Como fazer
Dê continuidade ao texto sobre as redes sociais e a síndrome da vida perfeita, começando logo após a última frase apresentada.

Trecho selecionado
════════════════════
Convivendo

Redes sociais e a síndrome da vida perfeita

Ícones de várias redes sociais e aplicativos coloridos
SilverV de Getty Images no Canva
Escrito por Eu Sem Fronteiras

As redes sociais surgiram como a possibilidade de reencontrar amigos (e fazer novos), com mais praticidade. Mas temos feito bom uso delas? Como enxergamos a vida de quem seguimos? Será que, nas redes sociais, somos verdadeiramente quem somos? Tenha consciência disso, utilize-as com moderação e não caia nas armadilhas da vida de rede social!

O homem é um ser social. Já ouvimos essa afirmação em todos os lugares e em situações que justificam a nossa necessidade de interação. Sim! Dado que precisamos nos expressar, precisamos igualmente dividir nossas expressões com outras pessoas.

Falar com alguém, “trocar uma ideia”, encontrar-se com os amigos são atividades comuns na rotina de quem gosta de socializar. Mas, com a distância dos amigos de infância ou com os quais perdemos contato, esse encontro acaba sendo substituído por outros meios, como o telefone. Se tivermos muitos amigos morando longe, ou mesmo fora do país, essa é uma forma de contato pouco prática e um tanto cara.

A internet e a chegada das redes sociais

Com o advento da internet, as redes sociais surgiram como essa possibilidade de reencontrar os amigos (ou fazer novos), com mais praticidade e menor custo. Afinal de contas, conectados à web, podemos falar com pessoas do mundo inteiro.
════════════════════
Conjunto de registros
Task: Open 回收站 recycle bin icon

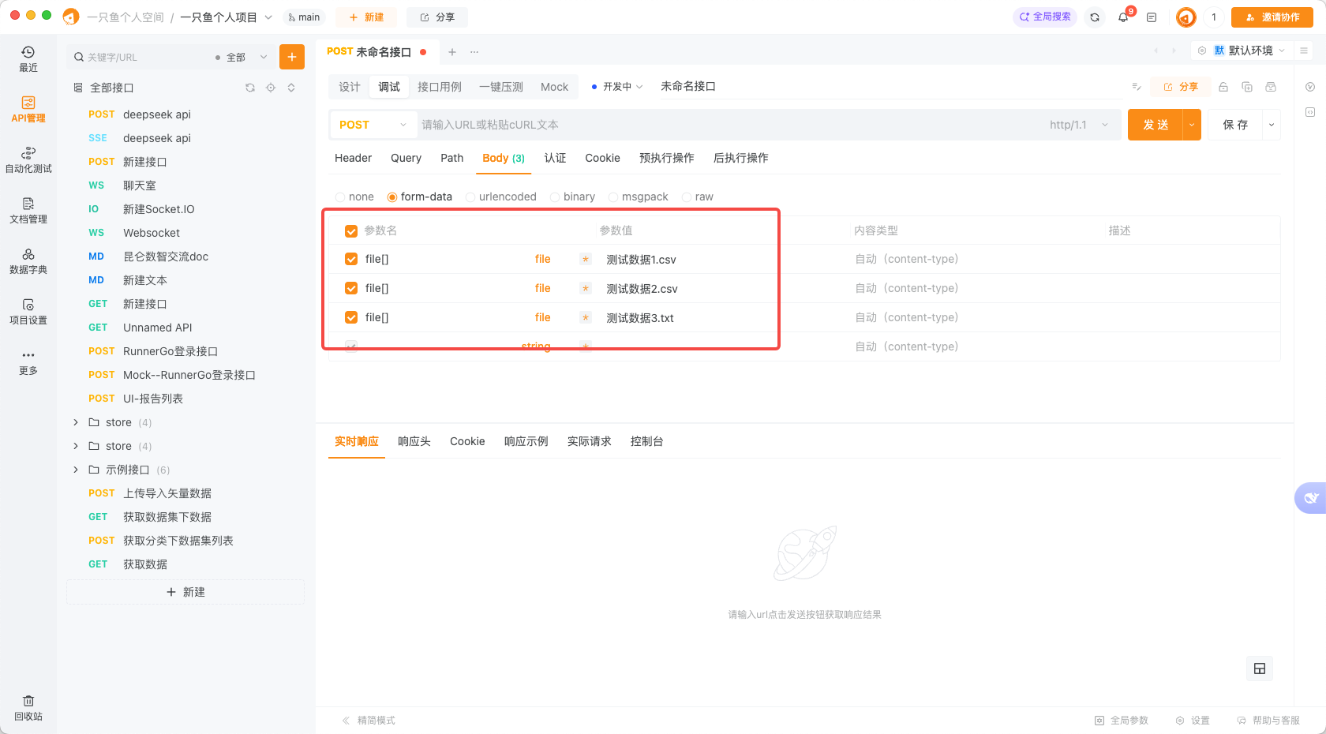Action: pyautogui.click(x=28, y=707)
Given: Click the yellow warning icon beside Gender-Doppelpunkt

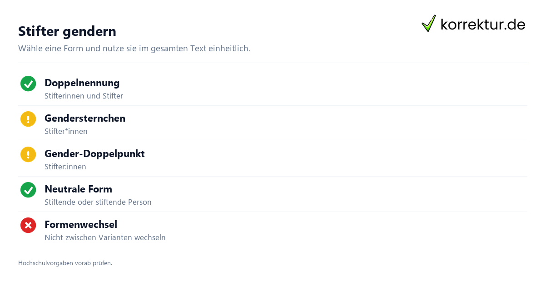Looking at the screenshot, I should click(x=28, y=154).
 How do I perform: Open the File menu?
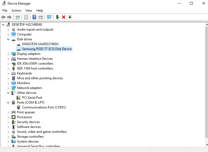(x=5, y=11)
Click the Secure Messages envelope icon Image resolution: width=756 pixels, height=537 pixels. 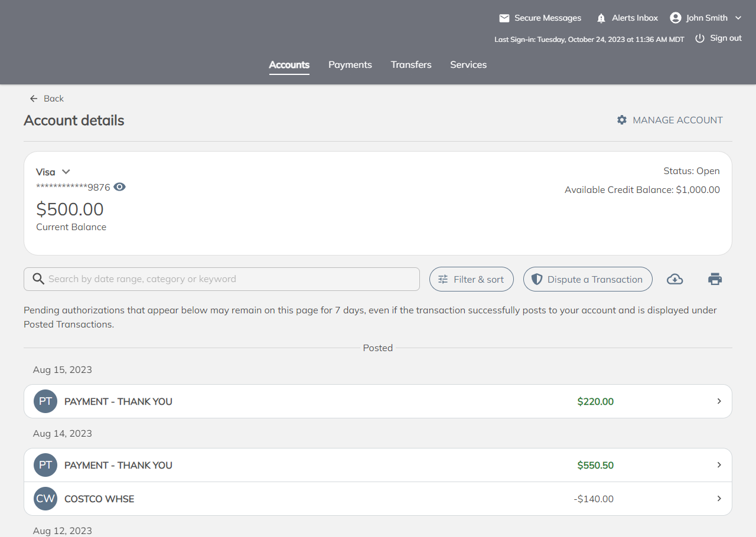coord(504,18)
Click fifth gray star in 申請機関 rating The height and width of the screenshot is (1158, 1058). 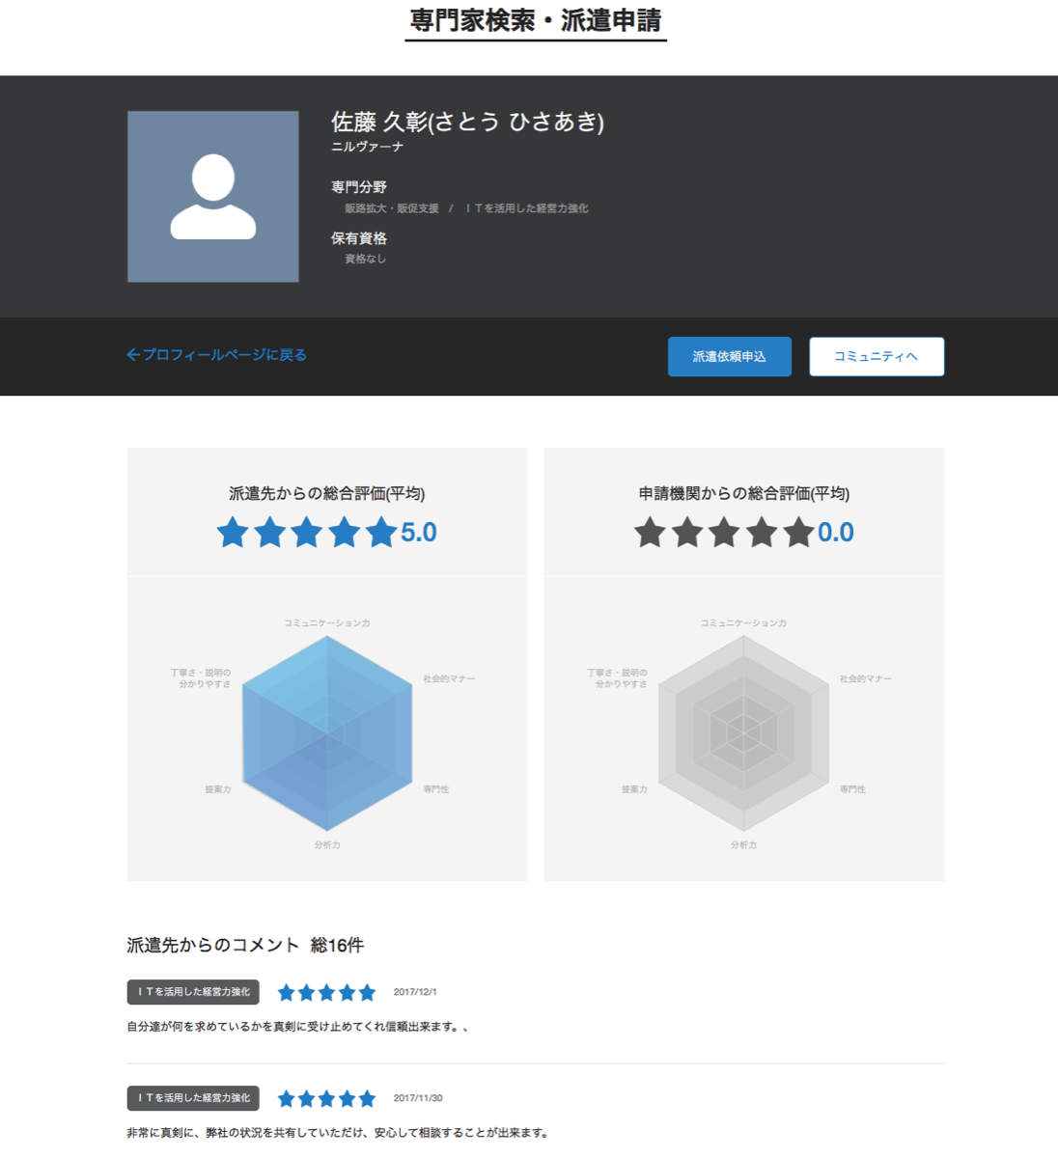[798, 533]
════════════════════
Resultado da tarefa
Não há dúvidas de que as redes vieram pra ficar. Mas será que temos feito um bom uso das redes sociais? Como enxergamos a vida dos amigos que seguimos? E como enxergamos a nossa própria vida? Será que nas redes sociais somos verdadeiramente quem somos?

A necessidade de parecer o melhor

Computador e celular abertos disparando mensagens e seguidores nas redes sociais
scyther5 de Getty Images no Canva

É óbvio que as pessoas não vão se interessar em postar coisas ruins sobre a si mesmas ou sobre as coisas em geral. Até aí, faz um certo sentido, pois quem é que gosta de falar de coisa ruim? Aquele famoso meme que vemos por aí: “Se for para falar de coisa triste, a gente abre nossos boletos”.

Mas é aí que ultrapassamos um pouco essa boa intenção e passamos, em algum ponto, a incorporar um personagem – ou uma tentativa de mostrar a melhor versão de nós mesmos. Nas redes sociais, somos descolados, inteligentes, politicamente conscientes, engajados em alguma causa, empáticos e cheios de razão.

Precisamos postar o melhor ângulo daquela foto na praia, mesmo que seja necessário tirar centenas e centenas de outras fotos até achar a perfeita. A preocupação em mostrar uma perfeição que não existe também reflete na forma como nos enxergam e como enxergamos os outros.

Isso acaba se tornando uma competição silenciosa, sobre quem tem a vida mais perfeita, o filho mais inteligente, as férias dos sonhos, o marido mais maravilhoso. É uma espécie de arapuca que captura nosso ego, com base em relacionamentos e vidas que não são genuínos.

O resultado é que cada vez mais nos aprisionamos nas redes sociais – propositalmente dispostas em feeds que rolam infinitamente, para que tenhamos que ficar presos por horas, absorvendo ininterruptamente as informações sobre quem seguimos. Dessa forma, é inevitável a comparação.

Dois lados de uma nefasta moeda

De um lado, pessoas se esforçando de todas as formas para mostrar uma vida inventada, perfeita demais para ser verdade, apelando para a superexposição, muitas vezes nociva.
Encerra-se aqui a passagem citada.